Toyota showcased its hydrogen fuel cell vehicle for the mass market, called the Mirai, at the 2016 San Francisco Auto Show last November.
“Once we extract hydrogen out of things, it’s a limitless source of fuel,” said Chris Petschler, product specialist at Toyota. “We don’t burn it, so it’s completely clean.”
Petschler says Toyota sees this as the fuel of the future.
“You fill the tanks with compressed hydrogen gas – pure hydrogen,” Petschler said. “Whenever you step on the accelerator, it feeds hydrogen into the fuel cell, which then mixes with oxygen, which we just get from the ambient air. We have two scoops on the front end of the car and a compressor that pushes oxygen in. The hydrogen and oxygen want to bind, but we force them through a micron thin layer of platinum. So, the electron can’t make that binding process, so it kind of goes around. We capture that as electricity, and then the hydrogen and the oxygen bind on the other side, which is H2O. All we’re left with is water vapor, that’s the byproduct.
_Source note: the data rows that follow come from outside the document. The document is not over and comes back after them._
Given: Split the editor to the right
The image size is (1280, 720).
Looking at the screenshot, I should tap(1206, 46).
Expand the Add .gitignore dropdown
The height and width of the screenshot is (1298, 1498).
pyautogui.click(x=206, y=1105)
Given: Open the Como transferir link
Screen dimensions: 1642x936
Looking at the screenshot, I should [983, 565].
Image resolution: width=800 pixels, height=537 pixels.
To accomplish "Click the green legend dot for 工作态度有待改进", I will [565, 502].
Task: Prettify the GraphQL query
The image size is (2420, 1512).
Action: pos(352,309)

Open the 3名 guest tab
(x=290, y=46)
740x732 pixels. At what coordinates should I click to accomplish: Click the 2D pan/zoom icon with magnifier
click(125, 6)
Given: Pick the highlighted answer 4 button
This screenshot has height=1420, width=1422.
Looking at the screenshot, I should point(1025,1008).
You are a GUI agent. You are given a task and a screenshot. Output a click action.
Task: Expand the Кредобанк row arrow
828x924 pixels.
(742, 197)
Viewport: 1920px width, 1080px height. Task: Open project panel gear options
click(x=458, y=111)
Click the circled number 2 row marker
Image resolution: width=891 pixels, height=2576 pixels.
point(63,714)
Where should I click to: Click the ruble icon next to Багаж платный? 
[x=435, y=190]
And, then the electricity of course runs the car.”
Although driving a car that emits water vapor could be a bonus, Petschler said there are still a few hurdles ahead.
“Getting the infrastructure into place, getting more pumps, that is our challenge,” Petschler said.
According to the U.S. Department of Energy’s website, there are only 14 public hydrogen-fueling stations in the United States, and 11 of them are in California. Petschler says Toyota is working towards a solution.
Petschler said Toyota is working towards a solution. “We’re releasing our patents on the car and fuel cell stations. So, we have a company called First Element that’s helping us in California, Air Liquide in France.”
The Mirai accelerates from zero to 60 miles per hour in nine seconds, and it takes around five minutes to refuel.